**Task to carry out:**
Each entry must be printed again without a single change.

**Dataset extract:**
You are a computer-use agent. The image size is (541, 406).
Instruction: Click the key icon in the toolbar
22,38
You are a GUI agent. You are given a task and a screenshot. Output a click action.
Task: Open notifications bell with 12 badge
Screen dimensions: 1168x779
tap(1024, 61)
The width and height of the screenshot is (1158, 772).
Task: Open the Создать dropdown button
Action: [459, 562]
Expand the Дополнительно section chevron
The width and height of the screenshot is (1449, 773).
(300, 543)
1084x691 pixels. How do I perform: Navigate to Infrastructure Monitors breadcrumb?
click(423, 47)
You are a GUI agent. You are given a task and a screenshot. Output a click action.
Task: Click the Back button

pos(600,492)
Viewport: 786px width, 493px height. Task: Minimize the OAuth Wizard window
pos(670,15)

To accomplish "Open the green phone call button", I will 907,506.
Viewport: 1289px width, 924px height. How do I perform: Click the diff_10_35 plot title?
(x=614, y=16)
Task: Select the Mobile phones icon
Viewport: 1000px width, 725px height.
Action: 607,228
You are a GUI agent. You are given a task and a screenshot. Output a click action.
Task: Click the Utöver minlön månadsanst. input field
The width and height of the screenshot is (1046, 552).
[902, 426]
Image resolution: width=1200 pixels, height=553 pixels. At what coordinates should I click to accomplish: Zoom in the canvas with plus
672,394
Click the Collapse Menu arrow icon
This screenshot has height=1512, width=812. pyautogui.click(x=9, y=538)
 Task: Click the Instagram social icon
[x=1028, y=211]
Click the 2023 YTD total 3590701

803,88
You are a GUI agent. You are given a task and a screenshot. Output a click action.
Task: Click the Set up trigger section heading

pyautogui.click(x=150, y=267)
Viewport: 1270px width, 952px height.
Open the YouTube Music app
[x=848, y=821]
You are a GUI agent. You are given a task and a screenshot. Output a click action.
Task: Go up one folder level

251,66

**Solution to this problem:**
You are a computer-use agent. The image size is (541, 406).
Instruction: Click the key icon in the toolbar
22,38
You are a GUI agent. You are given a task and a screenshot. Output a click action.
Task: Open notifications bell with 12 badge
Screen dimensions: 1168x779
tap(1024, 61)
The width and height of the screenshot is (1158, 772).
Task: Open the Создать dropdown button
Action: [459, 562]
Expand the Дополнительно section chevron
The width and height of the screenshot is (1449, 773).
(300, 543)
1084x691 pixels. How do I perform: Navigate to Infrastructure Monitors breadcrumb?
click(423, 47)
You are a GUI agent. You are given a task and a screenshot. Output a click action.
Task: Click the Back button

pos(600,492)
Viewport: 786px width, 493px height. Task: Minimize the OAuth Wizard window
pos(670,15)

To accomplish "Open the green phone call button", I will 907,506.
Viewport: 1289px width, 924px height. How do I perform: Click the diff_10_35 plot title?
(x=614, y=16)
Task: Select the Mobile phones icon
Viewport: 1000px width, 725px height.
Action: 607,228
You are a GUI agent. You are given a task and a screenshot. Output a click action.
Task: Click the Utöver minlön månadsanst. input field
The width and height of the screenshot is (1046, 552).
[902, 426]
Image resolution: width=1200 pixels, height=553 pixels. At what coordinates should I click to accomplish: Zoom in the canvas with plus
672,394
Click the Collapse Menu arrow icon
This screenshot has height=1512, width=812. pyautogui.click(x=9, y=538)
 Task: Click the Instagram social icon
[x=1028, y=211]
Click the 2023 YTD total 3590701

803,88
You are a GUI agent. You are given a task and a screenshot. Output a click action.
Task: Click the Set up trigger section heading

pyautogui.click(x=150, y=267)
Viewport: 1270px width, 952px height.
Open the YouTube Music app
[x=848, y=821]
You are a GUI agent. You are given a task and a screenshot. Output a click action.
Task: Go up one folder level

251,66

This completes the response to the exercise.